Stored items
^^^^

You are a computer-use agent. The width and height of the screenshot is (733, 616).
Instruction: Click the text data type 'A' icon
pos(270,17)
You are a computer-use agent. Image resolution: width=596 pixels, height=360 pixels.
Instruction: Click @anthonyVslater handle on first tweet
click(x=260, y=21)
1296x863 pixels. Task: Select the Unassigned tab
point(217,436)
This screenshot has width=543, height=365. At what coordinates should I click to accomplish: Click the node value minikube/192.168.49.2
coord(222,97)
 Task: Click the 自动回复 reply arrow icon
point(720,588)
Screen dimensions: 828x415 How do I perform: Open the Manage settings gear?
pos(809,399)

^^^^

» Directions for this task: Retype all of the records above without a single alteration.

» Answer to the problem:
You are a computer-use agent. The width and height of the screenshot is (733, 616).
Instruction: Click the text data type 'A' icon
pos(270,17)
You are a computer-use agent. Image resolution: width=596 pixels, height=360 pixels.
Instruction: Click @anthonyVslater handle on first tweet
click(x=260, y=21)
1296x863 pixels. Task: Select the Unassigned tab
point(217,436)
This screenshot has width=543, height=365. At what coordinates should I click to accomplish: Click the node value minikube/192.168.49.2
coord(222,97)
 Task: Click the 自动回复 reply arrow icon
point(720,588)
Screen dimensions: 828x415 How do I perform: Open the Manage settings gear?
pos(809,399)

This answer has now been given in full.